Change needs leadership
Perhaps I'm naïve but I believe leadership starts from the top. Ideally, they, the people at the top, listen to the layers below them. Ideally, they walk the floor, observe what is happening and listen.
They recognise a shift in values is needed, the culture is not optimal and being great leaders they act. The CEO passes down an edict. The board allocates funds to train staff. Yes, they really mean it. You L&D professionals plan and prepare.
A common reality. The learning events hit the objectives. The participants are excited, determined and set off back to work. But six months later everything was as it was before. Behaviours have reverted, former inter-department conflicts have reasserted themselves.
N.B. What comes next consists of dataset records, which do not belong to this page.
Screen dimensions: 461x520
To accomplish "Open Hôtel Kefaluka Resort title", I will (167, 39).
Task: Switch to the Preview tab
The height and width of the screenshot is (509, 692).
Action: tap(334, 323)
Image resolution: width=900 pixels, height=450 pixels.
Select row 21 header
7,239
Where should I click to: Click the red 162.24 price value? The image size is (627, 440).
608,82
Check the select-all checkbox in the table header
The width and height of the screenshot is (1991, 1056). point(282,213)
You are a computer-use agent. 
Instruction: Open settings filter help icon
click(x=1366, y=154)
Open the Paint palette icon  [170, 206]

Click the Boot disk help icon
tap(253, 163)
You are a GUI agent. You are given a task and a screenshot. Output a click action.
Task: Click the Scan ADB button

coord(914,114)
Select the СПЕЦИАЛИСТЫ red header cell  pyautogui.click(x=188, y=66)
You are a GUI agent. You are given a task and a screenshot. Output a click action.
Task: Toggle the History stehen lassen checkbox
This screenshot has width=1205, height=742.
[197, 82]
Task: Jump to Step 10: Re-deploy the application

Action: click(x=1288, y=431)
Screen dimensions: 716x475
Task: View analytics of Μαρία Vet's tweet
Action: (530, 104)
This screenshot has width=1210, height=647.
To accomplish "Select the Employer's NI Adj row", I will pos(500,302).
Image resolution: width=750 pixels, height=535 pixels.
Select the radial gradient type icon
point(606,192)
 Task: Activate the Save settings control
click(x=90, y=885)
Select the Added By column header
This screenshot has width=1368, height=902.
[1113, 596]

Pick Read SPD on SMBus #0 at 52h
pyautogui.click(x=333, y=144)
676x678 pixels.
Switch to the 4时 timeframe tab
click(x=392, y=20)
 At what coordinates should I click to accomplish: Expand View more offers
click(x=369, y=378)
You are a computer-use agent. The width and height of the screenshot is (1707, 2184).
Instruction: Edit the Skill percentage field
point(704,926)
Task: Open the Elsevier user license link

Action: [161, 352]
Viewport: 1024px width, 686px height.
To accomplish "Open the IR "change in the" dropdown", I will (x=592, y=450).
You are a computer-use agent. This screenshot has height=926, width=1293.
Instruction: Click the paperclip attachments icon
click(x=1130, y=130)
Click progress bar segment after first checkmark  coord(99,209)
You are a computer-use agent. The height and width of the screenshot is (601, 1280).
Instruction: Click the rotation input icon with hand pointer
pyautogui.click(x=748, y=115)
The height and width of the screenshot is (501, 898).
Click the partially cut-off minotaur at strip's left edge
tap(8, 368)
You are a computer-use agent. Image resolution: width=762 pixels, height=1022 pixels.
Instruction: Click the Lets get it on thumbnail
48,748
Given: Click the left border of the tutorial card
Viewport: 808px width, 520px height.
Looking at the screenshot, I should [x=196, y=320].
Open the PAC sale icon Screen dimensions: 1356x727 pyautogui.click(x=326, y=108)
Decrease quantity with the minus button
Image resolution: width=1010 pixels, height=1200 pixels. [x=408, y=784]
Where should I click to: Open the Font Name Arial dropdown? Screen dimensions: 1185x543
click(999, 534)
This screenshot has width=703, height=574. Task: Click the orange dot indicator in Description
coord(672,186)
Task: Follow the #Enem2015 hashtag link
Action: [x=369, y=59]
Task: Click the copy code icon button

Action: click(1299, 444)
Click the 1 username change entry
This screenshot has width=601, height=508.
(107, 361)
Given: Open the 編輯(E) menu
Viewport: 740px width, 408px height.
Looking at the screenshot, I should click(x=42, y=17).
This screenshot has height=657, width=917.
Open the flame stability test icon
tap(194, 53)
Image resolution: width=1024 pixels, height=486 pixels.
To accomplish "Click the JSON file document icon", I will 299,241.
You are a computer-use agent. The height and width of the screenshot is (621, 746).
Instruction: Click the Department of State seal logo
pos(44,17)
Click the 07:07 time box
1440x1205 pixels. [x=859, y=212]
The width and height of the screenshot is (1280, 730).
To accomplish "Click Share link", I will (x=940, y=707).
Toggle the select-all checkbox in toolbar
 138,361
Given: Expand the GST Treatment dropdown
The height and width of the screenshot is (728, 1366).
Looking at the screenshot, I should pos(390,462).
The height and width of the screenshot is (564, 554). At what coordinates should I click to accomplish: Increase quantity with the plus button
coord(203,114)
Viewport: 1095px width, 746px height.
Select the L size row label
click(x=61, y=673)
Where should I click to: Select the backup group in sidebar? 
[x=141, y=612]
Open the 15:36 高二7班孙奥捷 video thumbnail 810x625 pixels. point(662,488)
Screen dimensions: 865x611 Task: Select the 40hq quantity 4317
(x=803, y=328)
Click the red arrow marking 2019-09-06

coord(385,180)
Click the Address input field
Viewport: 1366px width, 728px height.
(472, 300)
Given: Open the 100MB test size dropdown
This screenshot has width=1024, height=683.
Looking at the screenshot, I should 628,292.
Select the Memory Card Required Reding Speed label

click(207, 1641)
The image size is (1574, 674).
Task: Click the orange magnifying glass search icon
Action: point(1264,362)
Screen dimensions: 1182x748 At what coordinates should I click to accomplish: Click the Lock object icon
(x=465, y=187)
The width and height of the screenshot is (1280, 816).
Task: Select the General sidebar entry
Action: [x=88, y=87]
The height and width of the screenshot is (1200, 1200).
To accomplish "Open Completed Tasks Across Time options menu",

But why, if the learning events were valid and successful?
This is a question that has been asked often and been researched. The answers have been clear but perhaps not accepted.
A change in culture must start at the top. Not just in decision making but in learning. It is the leadership that generates followers and followers follow what they observe. Solutions? Firstly, all the executives must go through the learning first.
It is the leadership that generates followers and followers follow what they observe.
In this situation, you can feel the resistance and as learning facilitators you have to be tough and all the executives have to be there including the CEO/MD. Well that is a start. Then the managers have to be trained in mixed functional groups They work on the culture shift and solving any inter-function and inter department friction and crucially learn how to implement 70:20:10.
Now we have a foundation to begin.
The next series of learning events will be the key players of departments within and across functions. Learning together is vital and on each event an executive will be part of the facilitating team. Well if you mean it, demonstrate it.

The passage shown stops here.